# GPU questions.



## break19 (Jan 23, 2013)

My wife's trusty Macbook Pro (late 2008) is finally dying..  Needs a new fan, new battery, the PSU adapter is coming apart right at the plug (MBP side)..

With that said, we're wanting to buy her a new laptop..  It'll be all she uses.

She doesn't really want another Mac.. Plus the MBPs are really over my budget this go around, and I refuse to buy the non-pro..

My wife doesn't play a LOT of games, but she loves her WoW, and she likes to try other fantasy RPG games.

She isn't likely to run anything other than Win7/8 on it... 

My budget is -around- $750-$800 USD, and I can find numerous machines that fit my processing/ram/storage requirements, but I'm not really up to speed on the GPUs these days.

Is it still worth getting the discrete cards these days? Or are the new Intel HD4000 gpus finally catching up in terms of performance?

Her current book has twin nVidia chipsets, the faster one is a 9600M with 1GB dedicated vram, iirc.

Everywhere I've priced, the discrete cards (whether the AMD/ATI cards, or the Nvidia ones) usually add about $75-$100 bucks to the price of the laptop..

Suggestions?

As far as brands go, I'm leaning heavily towards the Toshiba satellite series, with the amd A10 CPU, but also have been looking at i5 and i7 laptops.  

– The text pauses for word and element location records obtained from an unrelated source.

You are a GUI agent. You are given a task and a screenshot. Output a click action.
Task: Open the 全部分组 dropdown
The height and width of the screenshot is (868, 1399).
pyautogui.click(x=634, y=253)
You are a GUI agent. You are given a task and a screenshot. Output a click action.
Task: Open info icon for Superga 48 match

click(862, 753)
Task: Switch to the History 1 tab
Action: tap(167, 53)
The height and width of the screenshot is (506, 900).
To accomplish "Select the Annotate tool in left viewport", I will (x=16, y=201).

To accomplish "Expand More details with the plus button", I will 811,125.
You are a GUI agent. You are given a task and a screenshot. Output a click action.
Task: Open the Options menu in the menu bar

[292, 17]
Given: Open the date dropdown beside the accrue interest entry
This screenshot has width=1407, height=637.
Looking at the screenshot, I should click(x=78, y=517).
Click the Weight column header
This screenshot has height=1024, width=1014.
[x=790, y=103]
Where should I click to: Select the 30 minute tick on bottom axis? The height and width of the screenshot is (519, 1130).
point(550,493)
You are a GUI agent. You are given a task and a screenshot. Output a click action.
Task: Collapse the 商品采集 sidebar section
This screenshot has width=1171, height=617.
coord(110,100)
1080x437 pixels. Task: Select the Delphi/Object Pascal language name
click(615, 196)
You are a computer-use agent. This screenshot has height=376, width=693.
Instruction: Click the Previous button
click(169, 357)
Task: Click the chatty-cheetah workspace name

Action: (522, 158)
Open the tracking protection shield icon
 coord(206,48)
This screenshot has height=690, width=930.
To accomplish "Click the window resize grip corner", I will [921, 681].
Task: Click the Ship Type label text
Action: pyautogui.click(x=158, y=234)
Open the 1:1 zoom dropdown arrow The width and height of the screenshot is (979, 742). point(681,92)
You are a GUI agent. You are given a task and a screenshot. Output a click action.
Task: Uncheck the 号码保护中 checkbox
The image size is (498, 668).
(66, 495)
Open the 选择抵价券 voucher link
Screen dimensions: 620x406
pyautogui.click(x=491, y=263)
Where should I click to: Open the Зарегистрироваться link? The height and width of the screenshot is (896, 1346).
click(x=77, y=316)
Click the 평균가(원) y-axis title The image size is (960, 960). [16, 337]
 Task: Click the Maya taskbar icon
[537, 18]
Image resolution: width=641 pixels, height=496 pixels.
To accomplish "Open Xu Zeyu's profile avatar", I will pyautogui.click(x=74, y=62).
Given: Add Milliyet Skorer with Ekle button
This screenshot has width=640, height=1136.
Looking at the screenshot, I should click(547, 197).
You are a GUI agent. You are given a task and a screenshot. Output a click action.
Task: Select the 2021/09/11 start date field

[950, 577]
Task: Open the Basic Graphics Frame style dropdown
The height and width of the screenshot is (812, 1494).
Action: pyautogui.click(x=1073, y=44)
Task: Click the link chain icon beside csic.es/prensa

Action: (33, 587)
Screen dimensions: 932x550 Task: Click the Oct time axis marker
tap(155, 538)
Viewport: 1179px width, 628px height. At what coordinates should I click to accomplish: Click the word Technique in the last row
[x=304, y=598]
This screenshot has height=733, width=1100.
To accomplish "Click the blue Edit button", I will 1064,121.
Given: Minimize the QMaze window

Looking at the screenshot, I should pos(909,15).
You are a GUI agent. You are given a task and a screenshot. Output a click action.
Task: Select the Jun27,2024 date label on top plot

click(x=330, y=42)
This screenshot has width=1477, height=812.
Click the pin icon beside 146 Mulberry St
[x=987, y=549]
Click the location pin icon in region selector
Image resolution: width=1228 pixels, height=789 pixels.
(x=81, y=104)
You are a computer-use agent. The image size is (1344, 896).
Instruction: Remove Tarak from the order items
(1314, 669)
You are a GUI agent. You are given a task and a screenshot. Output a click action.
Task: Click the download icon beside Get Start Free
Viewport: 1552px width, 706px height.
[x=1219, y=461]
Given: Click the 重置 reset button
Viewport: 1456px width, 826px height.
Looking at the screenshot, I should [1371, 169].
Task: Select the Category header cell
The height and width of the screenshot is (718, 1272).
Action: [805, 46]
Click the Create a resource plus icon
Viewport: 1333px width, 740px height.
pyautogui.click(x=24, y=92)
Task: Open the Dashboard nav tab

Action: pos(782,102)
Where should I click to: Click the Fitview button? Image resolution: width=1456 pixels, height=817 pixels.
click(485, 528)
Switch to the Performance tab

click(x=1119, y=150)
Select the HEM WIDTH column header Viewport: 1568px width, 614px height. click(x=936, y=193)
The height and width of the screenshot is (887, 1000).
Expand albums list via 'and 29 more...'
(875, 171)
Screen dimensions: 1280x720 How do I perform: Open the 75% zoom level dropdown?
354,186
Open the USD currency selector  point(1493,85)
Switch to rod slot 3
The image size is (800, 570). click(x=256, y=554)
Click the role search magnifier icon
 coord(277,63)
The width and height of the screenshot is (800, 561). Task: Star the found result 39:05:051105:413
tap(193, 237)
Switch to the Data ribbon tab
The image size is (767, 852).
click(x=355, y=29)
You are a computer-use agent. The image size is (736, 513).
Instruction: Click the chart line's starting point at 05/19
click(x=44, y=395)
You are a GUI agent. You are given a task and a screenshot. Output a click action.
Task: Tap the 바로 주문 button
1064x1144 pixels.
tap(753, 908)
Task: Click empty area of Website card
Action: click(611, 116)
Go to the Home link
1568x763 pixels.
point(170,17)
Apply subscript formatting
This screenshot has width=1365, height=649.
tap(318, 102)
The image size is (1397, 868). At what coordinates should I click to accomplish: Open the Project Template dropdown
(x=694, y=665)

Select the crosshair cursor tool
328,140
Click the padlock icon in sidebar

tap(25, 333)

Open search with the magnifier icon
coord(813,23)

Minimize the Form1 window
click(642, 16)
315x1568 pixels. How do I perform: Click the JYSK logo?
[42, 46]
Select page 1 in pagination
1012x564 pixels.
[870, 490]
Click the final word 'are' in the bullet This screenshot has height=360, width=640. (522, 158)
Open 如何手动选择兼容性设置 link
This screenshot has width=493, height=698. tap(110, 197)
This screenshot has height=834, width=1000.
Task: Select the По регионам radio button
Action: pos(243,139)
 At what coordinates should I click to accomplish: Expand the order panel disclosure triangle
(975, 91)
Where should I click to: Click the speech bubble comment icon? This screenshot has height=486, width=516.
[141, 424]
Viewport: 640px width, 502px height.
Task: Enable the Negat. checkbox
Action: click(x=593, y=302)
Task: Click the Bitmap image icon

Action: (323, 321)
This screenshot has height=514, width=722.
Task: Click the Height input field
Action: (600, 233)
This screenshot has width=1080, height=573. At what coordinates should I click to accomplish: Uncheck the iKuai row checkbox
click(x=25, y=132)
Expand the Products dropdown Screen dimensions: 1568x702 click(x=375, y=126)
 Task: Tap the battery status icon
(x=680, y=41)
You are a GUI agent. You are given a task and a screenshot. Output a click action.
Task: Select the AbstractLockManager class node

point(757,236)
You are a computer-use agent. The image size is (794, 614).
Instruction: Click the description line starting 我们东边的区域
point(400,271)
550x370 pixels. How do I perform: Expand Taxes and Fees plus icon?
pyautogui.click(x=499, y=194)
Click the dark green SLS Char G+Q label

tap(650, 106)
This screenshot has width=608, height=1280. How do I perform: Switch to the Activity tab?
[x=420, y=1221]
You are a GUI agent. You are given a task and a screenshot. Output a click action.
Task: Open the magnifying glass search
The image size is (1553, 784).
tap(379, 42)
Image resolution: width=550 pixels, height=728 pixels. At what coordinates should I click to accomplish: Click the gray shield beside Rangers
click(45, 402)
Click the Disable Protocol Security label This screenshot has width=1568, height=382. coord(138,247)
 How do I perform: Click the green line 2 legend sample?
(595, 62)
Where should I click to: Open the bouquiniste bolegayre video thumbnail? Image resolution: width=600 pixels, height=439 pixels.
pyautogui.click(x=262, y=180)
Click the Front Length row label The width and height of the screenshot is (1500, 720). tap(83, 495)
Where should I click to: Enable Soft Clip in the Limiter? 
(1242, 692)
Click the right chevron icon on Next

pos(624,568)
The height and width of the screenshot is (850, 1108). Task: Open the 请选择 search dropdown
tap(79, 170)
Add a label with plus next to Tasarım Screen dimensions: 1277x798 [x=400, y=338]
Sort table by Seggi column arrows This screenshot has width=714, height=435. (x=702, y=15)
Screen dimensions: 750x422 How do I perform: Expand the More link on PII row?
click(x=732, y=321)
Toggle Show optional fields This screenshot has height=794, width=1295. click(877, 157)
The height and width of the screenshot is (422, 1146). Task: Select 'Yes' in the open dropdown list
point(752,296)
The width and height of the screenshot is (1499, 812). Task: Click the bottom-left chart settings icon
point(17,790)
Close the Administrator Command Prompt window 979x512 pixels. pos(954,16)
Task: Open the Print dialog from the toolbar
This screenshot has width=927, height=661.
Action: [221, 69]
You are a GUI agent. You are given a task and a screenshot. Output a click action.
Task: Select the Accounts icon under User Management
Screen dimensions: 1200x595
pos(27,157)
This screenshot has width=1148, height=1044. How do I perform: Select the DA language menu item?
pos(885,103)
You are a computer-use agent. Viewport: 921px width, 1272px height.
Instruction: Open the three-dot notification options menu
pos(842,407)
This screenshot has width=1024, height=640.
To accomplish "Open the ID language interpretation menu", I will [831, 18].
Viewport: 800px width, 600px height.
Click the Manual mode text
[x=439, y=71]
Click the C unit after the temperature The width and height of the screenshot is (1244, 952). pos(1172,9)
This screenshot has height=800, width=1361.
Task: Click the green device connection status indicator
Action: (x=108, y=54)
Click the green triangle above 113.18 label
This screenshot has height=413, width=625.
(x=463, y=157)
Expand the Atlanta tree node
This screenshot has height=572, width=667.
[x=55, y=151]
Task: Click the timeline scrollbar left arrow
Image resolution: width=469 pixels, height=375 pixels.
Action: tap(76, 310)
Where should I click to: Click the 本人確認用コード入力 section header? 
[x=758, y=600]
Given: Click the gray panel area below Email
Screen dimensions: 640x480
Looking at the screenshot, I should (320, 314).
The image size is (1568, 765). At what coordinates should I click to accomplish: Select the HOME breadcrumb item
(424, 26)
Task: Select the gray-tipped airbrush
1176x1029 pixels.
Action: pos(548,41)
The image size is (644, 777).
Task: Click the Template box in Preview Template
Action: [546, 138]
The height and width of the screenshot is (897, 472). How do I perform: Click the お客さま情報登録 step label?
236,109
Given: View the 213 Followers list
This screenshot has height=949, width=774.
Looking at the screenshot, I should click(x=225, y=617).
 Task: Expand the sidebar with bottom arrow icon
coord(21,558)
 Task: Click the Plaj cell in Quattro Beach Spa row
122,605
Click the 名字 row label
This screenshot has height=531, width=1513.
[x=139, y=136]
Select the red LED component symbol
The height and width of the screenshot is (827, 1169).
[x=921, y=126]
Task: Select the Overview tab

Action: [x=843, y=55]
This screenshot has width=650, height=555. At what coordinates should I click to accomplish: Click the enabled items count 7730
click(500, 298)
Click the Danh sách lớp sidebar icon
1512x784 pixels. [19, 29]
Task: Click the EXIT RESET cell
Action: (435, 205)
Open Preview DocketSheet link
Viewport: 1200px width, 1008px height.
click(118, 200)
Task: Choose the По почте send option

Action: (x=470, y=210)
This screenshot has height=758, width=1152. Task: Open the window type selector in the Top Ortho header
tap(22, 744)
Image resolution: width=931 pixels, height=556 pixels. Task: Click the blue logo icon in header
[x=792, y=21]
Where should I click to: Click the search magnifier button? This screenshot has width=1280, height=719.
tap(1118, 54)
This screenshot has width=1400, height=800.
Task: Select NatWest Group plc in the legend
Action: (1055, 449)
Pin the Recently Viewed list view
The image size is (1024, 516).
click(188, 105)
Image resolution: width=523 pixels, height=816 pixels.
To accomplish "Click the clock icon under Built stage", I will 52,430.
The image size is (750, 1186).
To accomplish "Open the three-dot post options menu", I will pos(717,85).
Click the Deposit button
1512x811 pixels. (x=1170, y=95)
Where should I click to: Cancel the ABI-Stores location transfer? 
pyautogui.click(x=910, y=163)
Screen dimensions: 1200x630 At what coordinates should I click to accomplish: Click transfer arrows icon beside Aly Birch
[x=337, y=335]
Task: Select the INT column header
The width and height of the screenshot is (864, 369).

I like to -heavily- research before I buy... My instinct is to impulse buy, so by forcing myself to do all this research, I've learned to control that. lol

Thanks,
Chuck


----------



## SirDice (Jan 23, 2013)

My personal preference is something with NVidia graphics. I know those always work and NVidia regularly updates their driver. And you won't have a problem with dual-head, openGL or anything else. Keep clear of those Optimus combination things though, support for them isn't there yet.


----------



## break19 (Jan 23, 2013)

Yea, if it were ever going to run something other than windows, I'd be worried about said support.. But as I said, her laptop is -hers- and she's only ever really liked OS/X and Win7.  She liked to play with OpenSolaris sometimes, and never cared for FreeBSD or even any of the Linux distros she'd tried. "they all include too much bullshit! Or not enough clicky stuff! There's no happy medium here!" lol


----------



## SirDice (Jan 23, 2013)

In that case I'd just go for a nice Windows 7 laptop. The ones with Intel graphics tend to be a little cheaper, their graphics performance isn't bad but it's not super either. I have an older HP/Compaq 6510 with Intel graphics, I've been able to play some games, better than I would have expected anyway. Newer Intel graphics should be a big improvement so I don't think you have to worry about it too much.


----------



## throAU (Jan 23, 2013)

The HD4000 isn't bad.  I ran WOW last year on an HD3000 and it was totally playable.  The HD4000 is faster.

I'm a big fan of intel GPUs these days if you don't NEED nvidia or AMD, as the machine runs a lot cooler and quieter without the extra heat.  Battery life is better, too.


----------



## zspider (Feb 2, 2013)

I'd rather have Nvidia for FreeBSD, but the Intel HD4000 has been working quite well.